Вальтер Скотт - Вальтер Скотт. Собрание сочинений в двадцати томах. Том 14
Когда покупатель и продавец сошлись на пятнадцати фунтах стерлингов, что по тогдашнему времени составляло немалую сумму, и дело было лишь за тем, чтобы назначить цену седла и уздечки, упомянутый худощавый человек нашел что сказать и по этому предмету, не меньше, пожалуй, чем по предыдущему. Казалось, его замечания были благоприятны для Джулиана, и юноша счел его за одного из тех праздношатающихся, которые, не будучи в состоянии или не желая зарабатывать себе на хлеб, не стесняются жить за счет других, оказывая им мелкие услуги, и, рассудив, что у подобного человека можно будет выведать какие-нибудь полезные сведения, решил было пригласить его распить вместе бутылку вина, как вдруг заметил, что тот скрылся. Вслед за тем во двор вошли новые покупатели, чей важный и надменный вид тотчас обратил на себя внимание Брайдлсли и всех его жокеев и конюхов.
— Трех добрых коней, — произнес предводитель отряда, высокий дородный мужчина, который задыхался и пыхтел от тучности и спеси, — трех добрых, крепких коней для надобности английской палаты общин.
Брайдлсли отвечал, что у него имеются лошади, достойные самого председателя палаты, но, по правде говоря, он только что продал лучшую из них присутствующему здесь джентльмену, который, конечно, откажется от своей покупки, если лошадь нужна для государственной службы.
— Ты прав, друг мой, — отвечала важная персона и, приблизившись к Джулиану, высокомерно потребовала, чтобы тот уступил ему свою лошадь.
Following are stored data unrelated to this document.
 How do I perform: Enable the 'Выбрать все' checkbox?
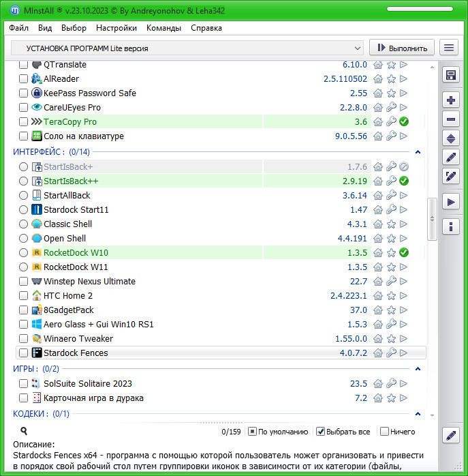point(321,432)
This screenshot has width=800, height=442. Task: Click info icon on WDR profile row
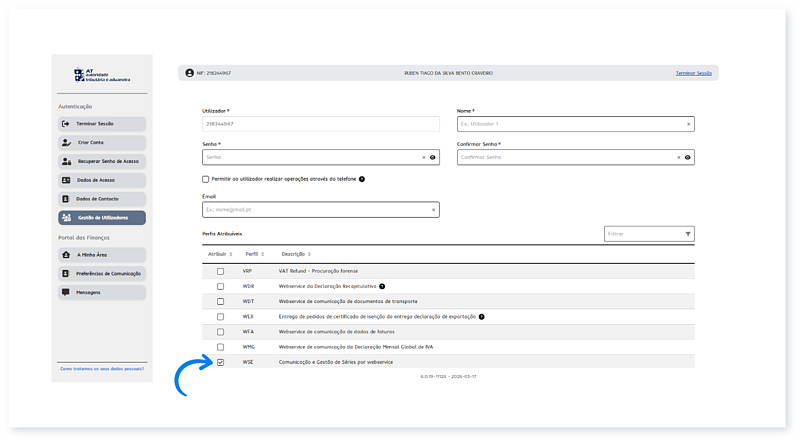coord(382,286)
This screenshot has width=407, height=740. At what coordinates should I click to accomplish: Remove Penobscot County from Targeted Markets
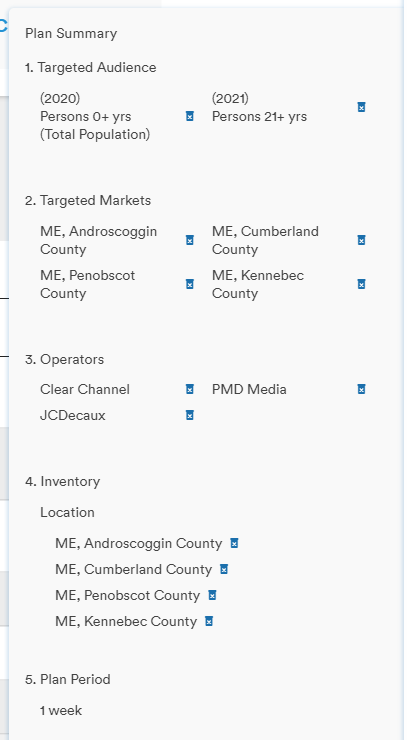click(x=190, y=284)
Джулиан с трудом подавил сильное желание наотрез отказаться от столь несуразного предложения, однако, вспомнив, что обстоятельства требуют от него большой осторожности, ответил просто, что если ему предъявят бумагу, уполномочивающую отбирать лошадей для государственной надобности, то он, конечно, уступит свою покупку.
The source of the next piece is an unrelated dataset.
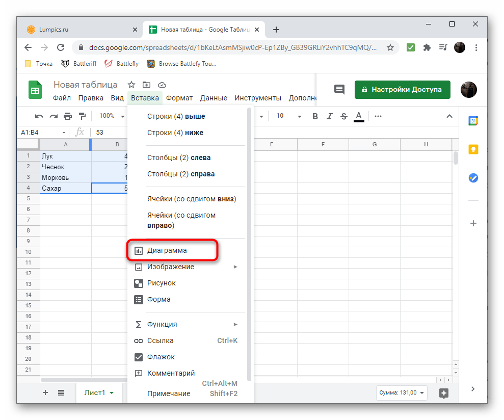Collapse the toolbar with chevron arrow
The image size is (504, 420).
click(x=449, y=116)
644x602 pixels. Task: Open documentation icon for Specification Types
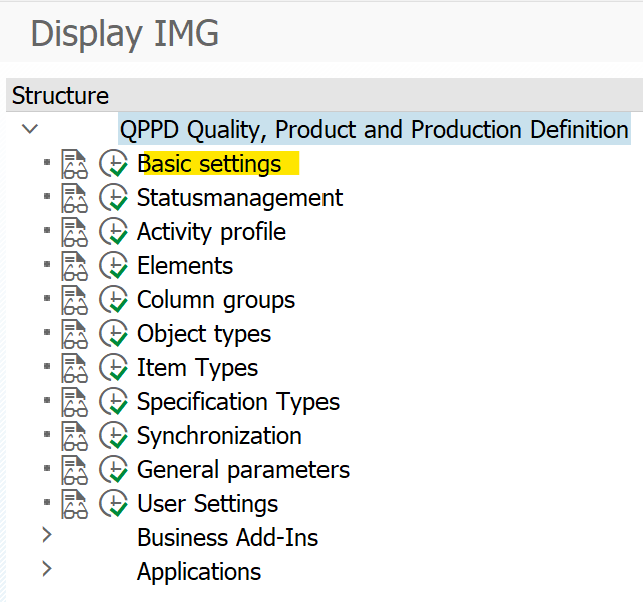tap(75, 402)
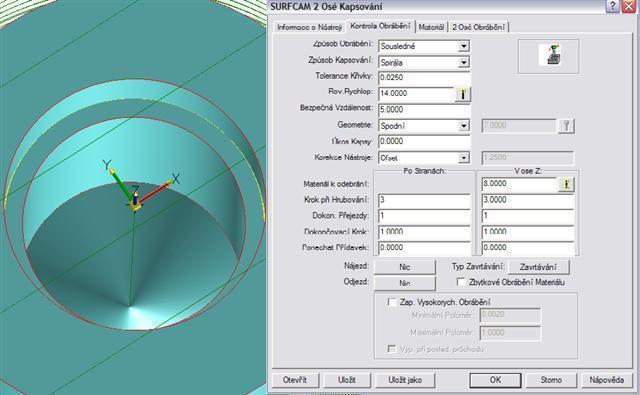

С видом необыкновенной важности толстяк вытащил из кармана и подал Певерилу повеление, подписанное председателем палаты общин и уполномочивающее Чарлза Топэма, церемониймейстера Черного Жезла, преследовать и задерживать поименованных в оном документе лиц, равно как и всех прочих, которые были или будут уличены законными свидетелями в том, что они суть зачинщики пли сообщники адского и гнусного заговора папистов, составленного в настоящее время в самих недрах королевства, а также вменяющее в обязанность всем, кто верен своей присяге, оказывать вышереченному Чарлзу Топэму всяческую помощь и поддержку в исполнении возложенного на него поручения.
Прочитав столь важный документ, Джулиан без всяких колебаний отдал свою лошадь этому грозному чиновнику. Топэма сравнивали со львом, ибо поскольку палате общин угодно было содержать у себя такого хищника, ей приходилось ублаготворять оного частыми повелениями о взятии под стражу. Поэтому слова: «Ату его, Топэм!» — обратились в поговорку, звучащую весьма зловеще в устах черни.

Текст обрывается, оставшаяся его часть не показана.